→ Penggalan dokumen:
BENGKULU, sahabatrakyat.com Aksi unjuk rasa mahasiswa Bengkulu di DPRD Provinsi Bengkulu, Selasa (23/9/2019) diwarnai kericuhan. Massa aksi sempat terlibat saling dorong dengan aparat keamanan yang menahan langkah demonstran.
Situasi kian memanas. Puncaknya, polisi menyemprotkan gas air mata untuk memukul mundur pengunjuk rasa. Massa pun berhamburan mencari tempat perlindungan hingga masuk ke kantor PWI dan Antara yang berada persis di depan Sekretariat DPRD Provinsi Bengkulu di Jalan Pembangunan itu.
Selain itu, kericuhan itu juga membuat massa meluapkan emosi. Satu unit mobil patroli polisi pun menjadi sasaran amuk.
Diketahui massa aksi yang berjumlah ribuan itu datang mengatas-namakan diri Pemuda Raflesia. Mereka berasal dari mahasiswa Unib, UMB, Unihaz, Dehasen,IAIN, dan sejumlah perguruan tinggi lainnya di Kota Bengkulu.
Aksi unjuk rasa itu terkait penolakan pengesahan sejumlah RUU karena dianggap bermasalah. Termasuk menyikapi sejumlah isu nasional lainnya.
Kericuhan mulai tampak saat upaya mediasi mahasiswa dengan anggota DPRD menemui jalan buntu. Mahasiswa meminta bisa masuk ke gedung parlemen, namun tidak diindahkan.
Aksi saling dorong pun mulai terjadi hingga polisi menyemprotkan gas air mata ke arah mahasiswa. Mahasiswa bukannya mundur. Mereka malah membalas dengan melemparkan batu ke arah gedung DPRD.
Aksi mulai mereda ketika Danrem Gamas Bengkulu Kolonel Inf Dwi Wahyudi turun ke lokasi untuk meredakan suasana.
Menurut salah seorang negosiator asal Unib, mahasiswa menuntut bisa masuk ke gedung dewan dan beraudiensi dengan anggota dewan. Ia khawatir, jika aspirasi itu tak dipenuhi, maka mahasiswa lainnya yang kecewa akan memaksa masuk.
“Takutnya seperti ini, kita sama-sama menjaga ketertiban. Jika seandainya anggota dewan yang ke sana, mereka tidak masuk, mungkin pagar bisa dirusak oleh mereka karena kecewa,” ujarnya.

→ Selesaikan soal berikut:
**a.** Menurut berita unjuk rasa mahasiswa Bengkulu, siapa yang turun ke lokasi sehingga aksi mulai mereda?
**b.** Salin dengan tepat bagian berita unjuk rasa mahasiswa Bengkulu dari "Kericuhan mulai tampak" sampai "arah gedung DPRD.", termasuk kedua bagian itu.
Daftar di bawah ini diambil dari sumber yang berbeda.

→ Informasi yang diberikan:
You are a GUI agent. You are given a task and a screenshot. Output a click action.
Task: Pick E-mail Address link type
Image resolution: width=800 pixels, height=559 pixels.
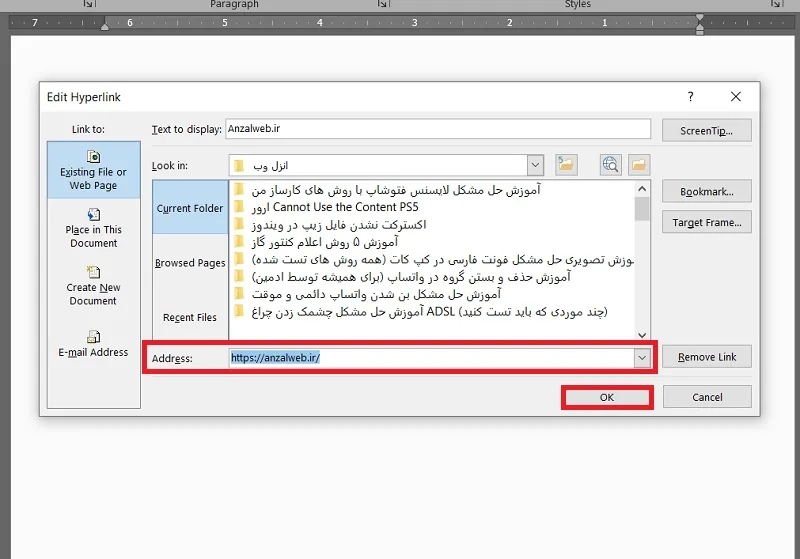click(x=93, y=344)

→ Kunci jawaban:
**a.** Danrem Gamas Bengkulu Kolonel Inf Dwi Wahyudi.

**b.**
Kericuhan mulai tampak saat upaya mediasi mahasiswa dengan anggota DPRD menemui jalan buntu. Mahasiswa meminta bisa masuk ke gedung parlemen, namun tidak diindahkan.
Aksi saling dorong pun mulai terjadi hingga polisi menyemprotkan gas air mata ke arah mahasiswa. Mahasiswa bukannya mundur. Mereka malah membalas dengan melemparkan batu ke arah gedung DPRD.